From the entries below, copy out every line with "Select" in it.

━━━━

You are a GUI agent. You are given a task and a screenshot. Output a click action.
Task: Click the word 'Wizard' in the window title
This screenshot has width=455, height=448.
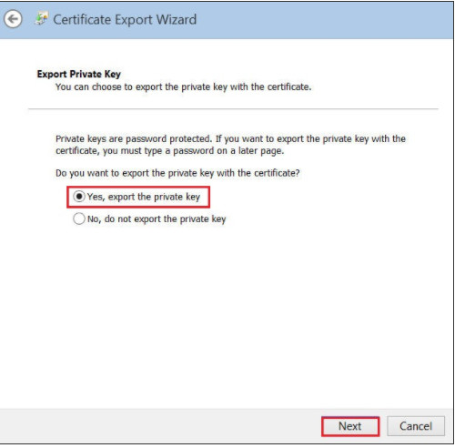pyautogui.click(x=177, y=20)
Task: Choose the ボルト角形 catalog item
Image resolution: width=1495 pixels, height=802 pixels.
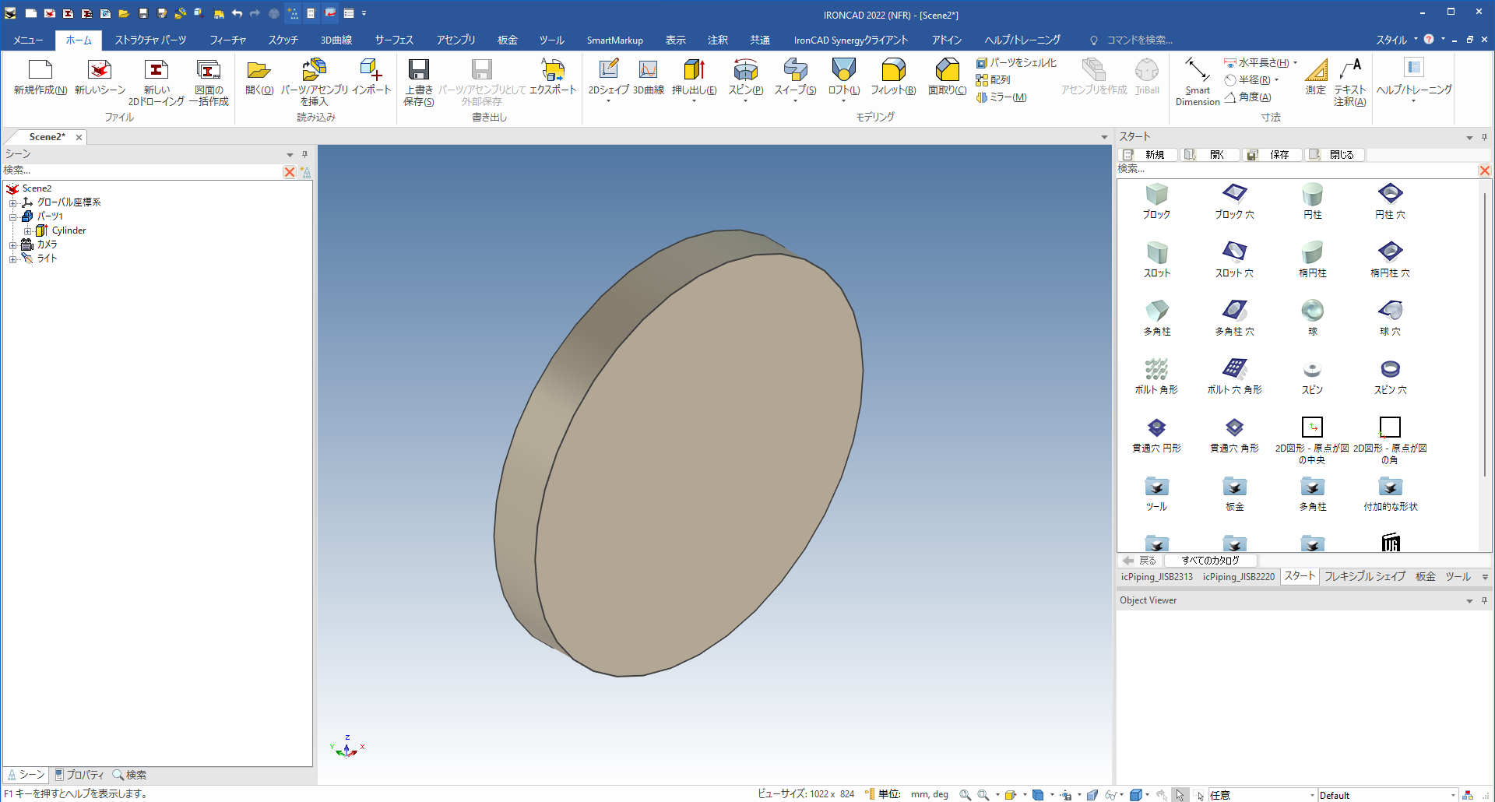Action: click(1156, 370)
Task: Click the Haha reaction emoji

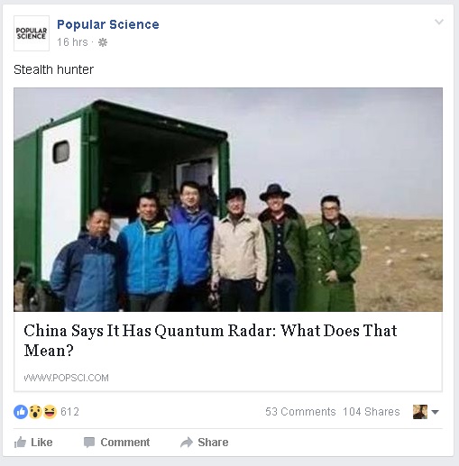Action: tap(50, 412)
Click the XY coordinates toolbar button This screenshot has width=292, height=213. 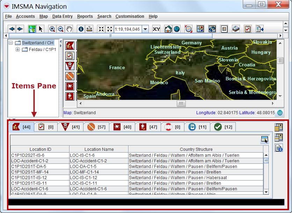156,29
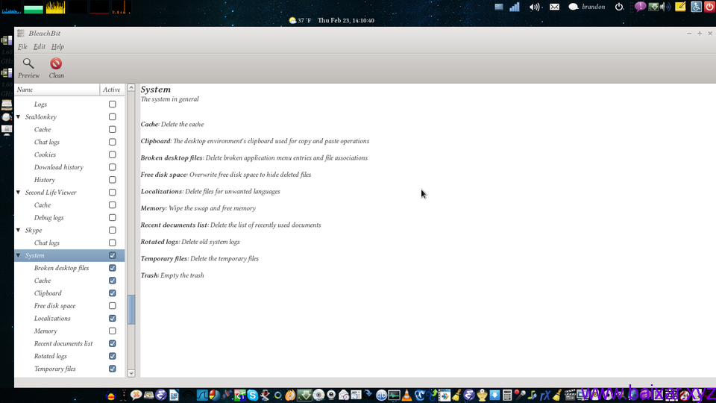The image size is (716, 403).
Task: Collapse the System tree category
Action: (19, 255)
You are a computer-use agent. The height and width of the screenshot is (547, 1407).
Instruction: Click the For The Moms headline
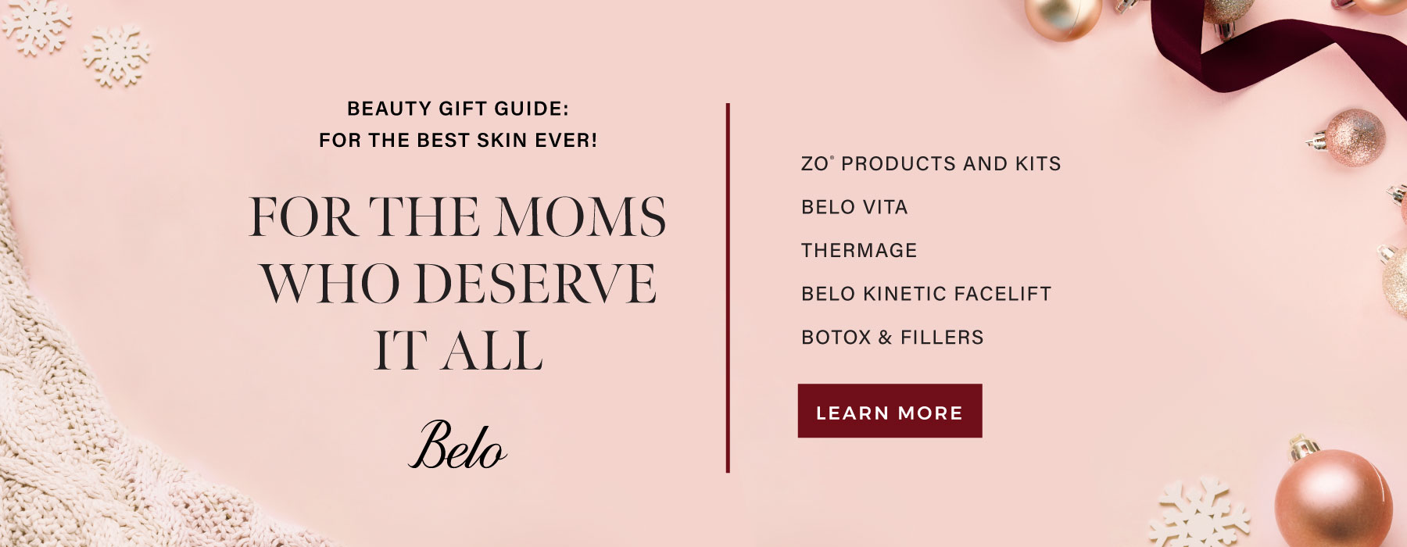point(458,217)
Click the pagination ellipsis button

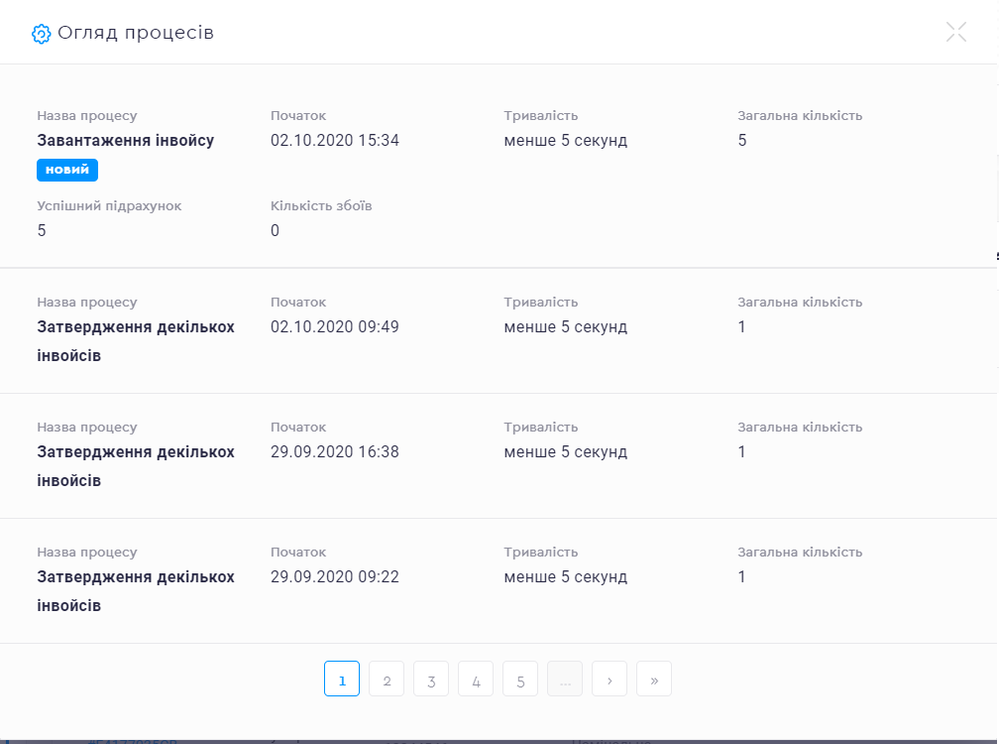pos(565,680)
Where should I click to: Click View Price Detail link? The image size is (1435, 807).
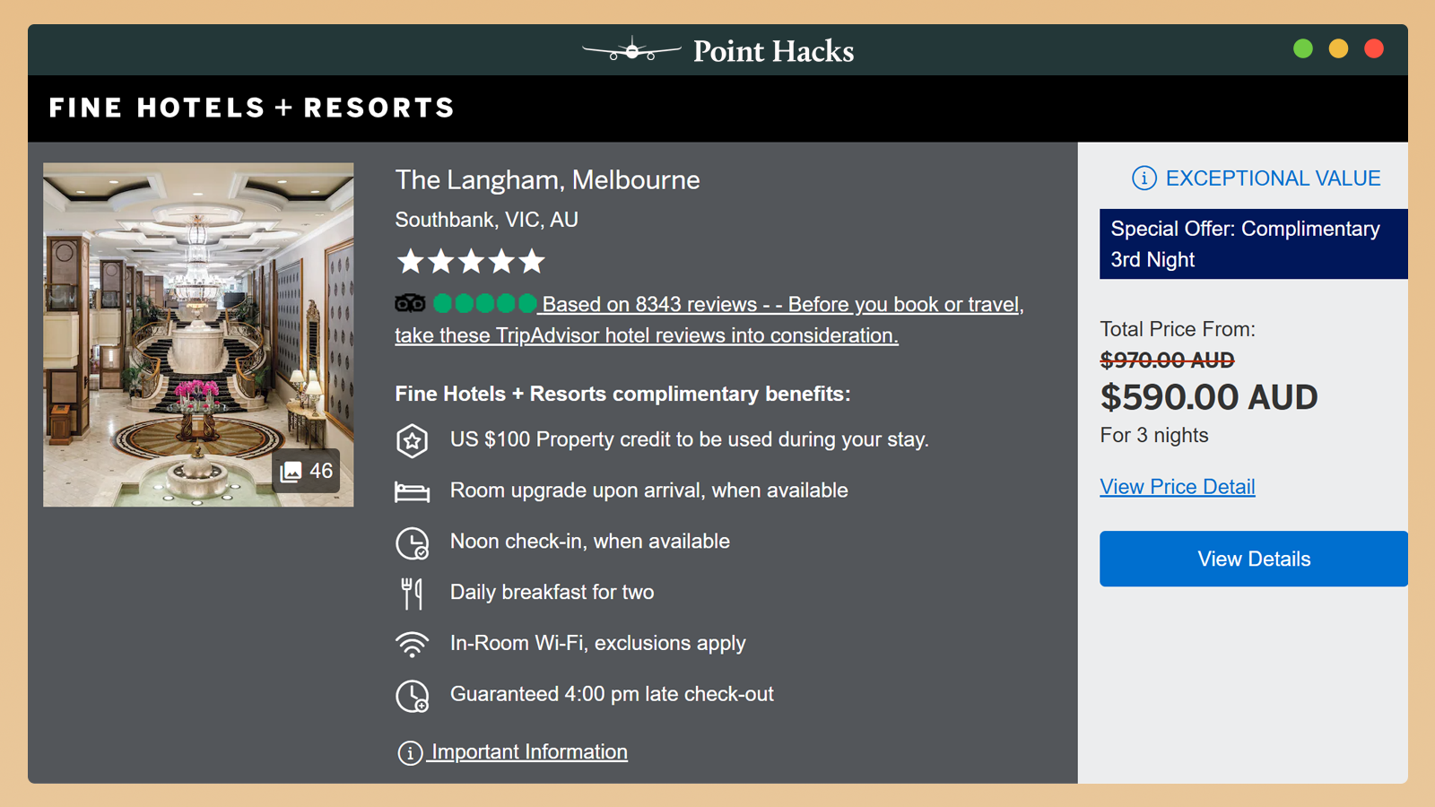tap(1177, 487)
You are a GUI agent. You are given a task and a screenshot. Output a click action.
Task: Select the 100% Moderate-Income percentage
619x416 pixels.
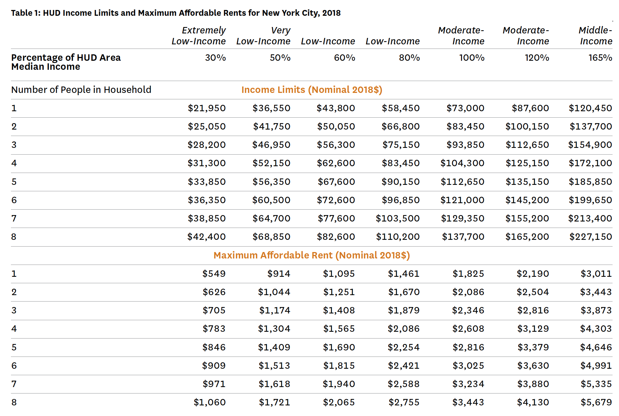pos(472,58)
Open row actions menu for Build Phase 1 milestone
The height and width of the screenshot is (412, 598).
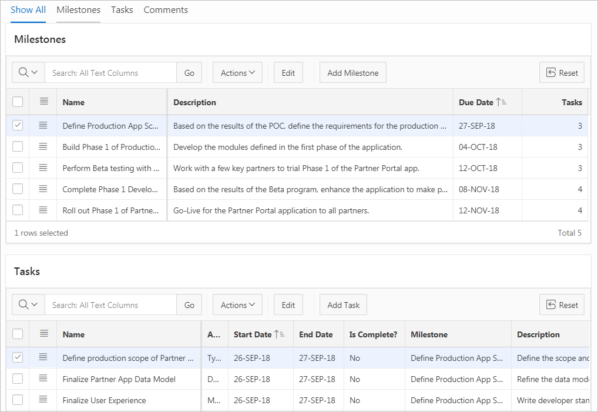43,147
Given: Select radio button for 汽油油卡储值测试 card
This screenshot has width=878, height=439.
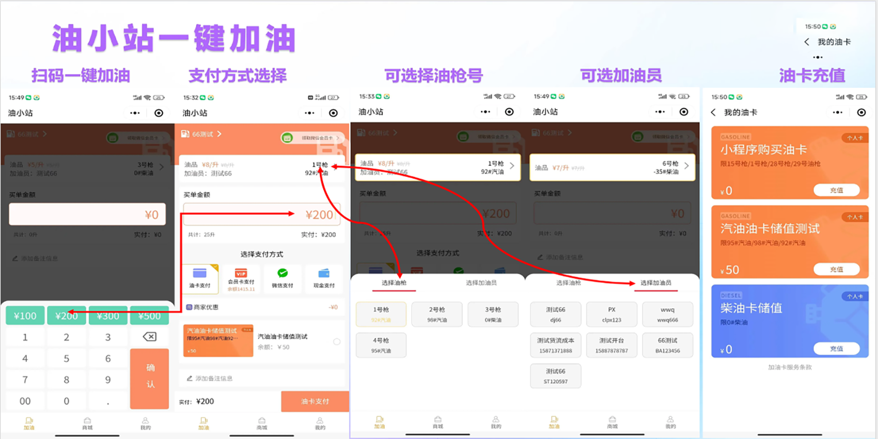Looking at the screenshot, I should tap(337, 341).
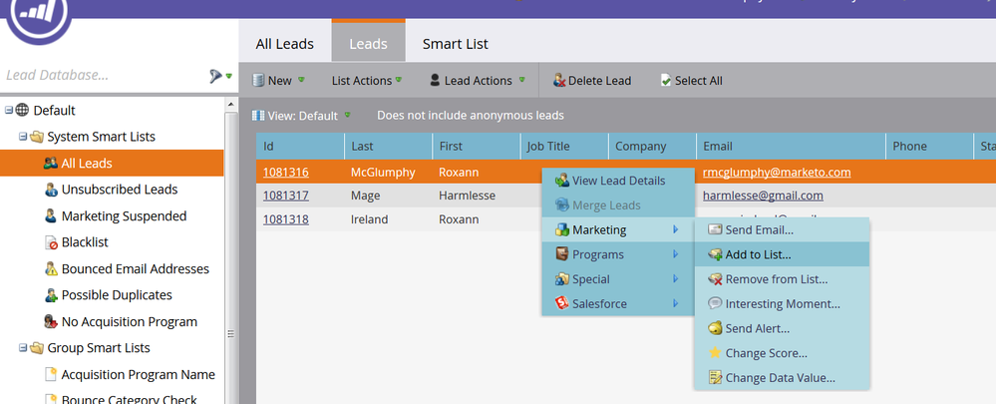Open the Lead Actions dropdown
This screenshot has width=996, height=404.
478,81
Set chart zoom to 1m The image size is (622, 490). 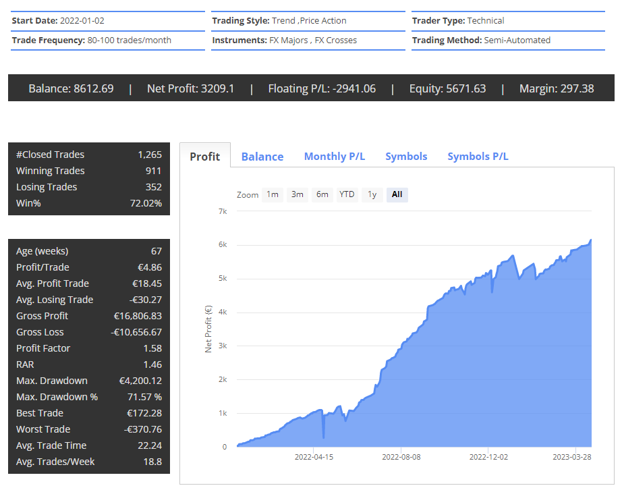pyautogui.click(x=272, y=194)

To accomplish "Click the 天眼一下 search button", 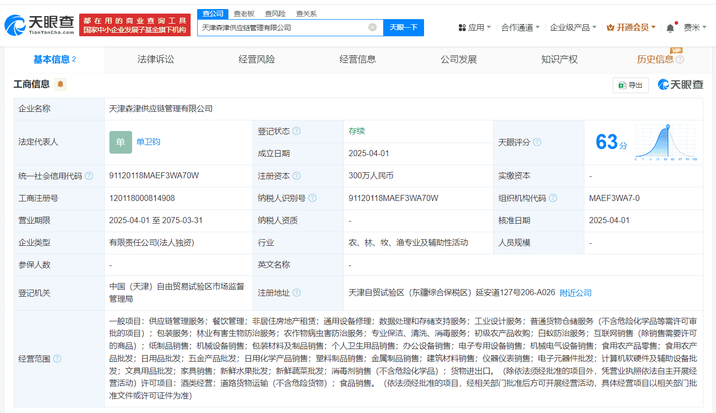I will pyautogui.click(x=403, y=27).
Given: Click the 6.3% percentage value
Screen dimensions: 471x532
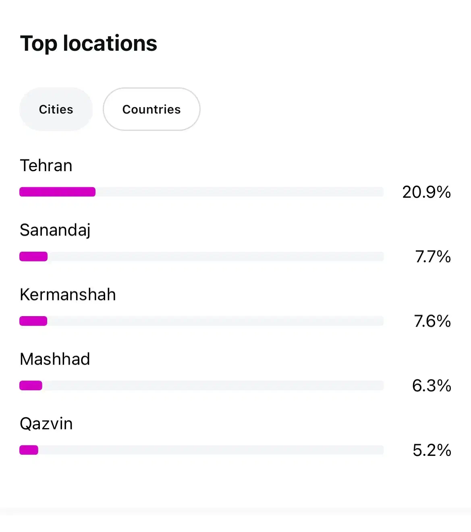Looking at the screenshot, I should [432, 385].
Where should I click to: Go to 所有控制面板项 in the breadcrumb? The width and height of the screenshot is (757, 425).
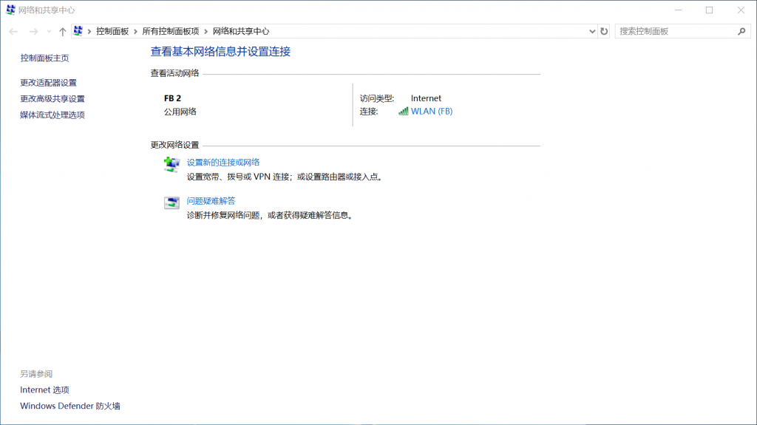coord(170,32)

━━━━

- OUTPUT FOR THIS EXERCISE -
Task: Select the 100% Moderate-Income percentage
Given: Select radio button for 汽油油卡储值测试 card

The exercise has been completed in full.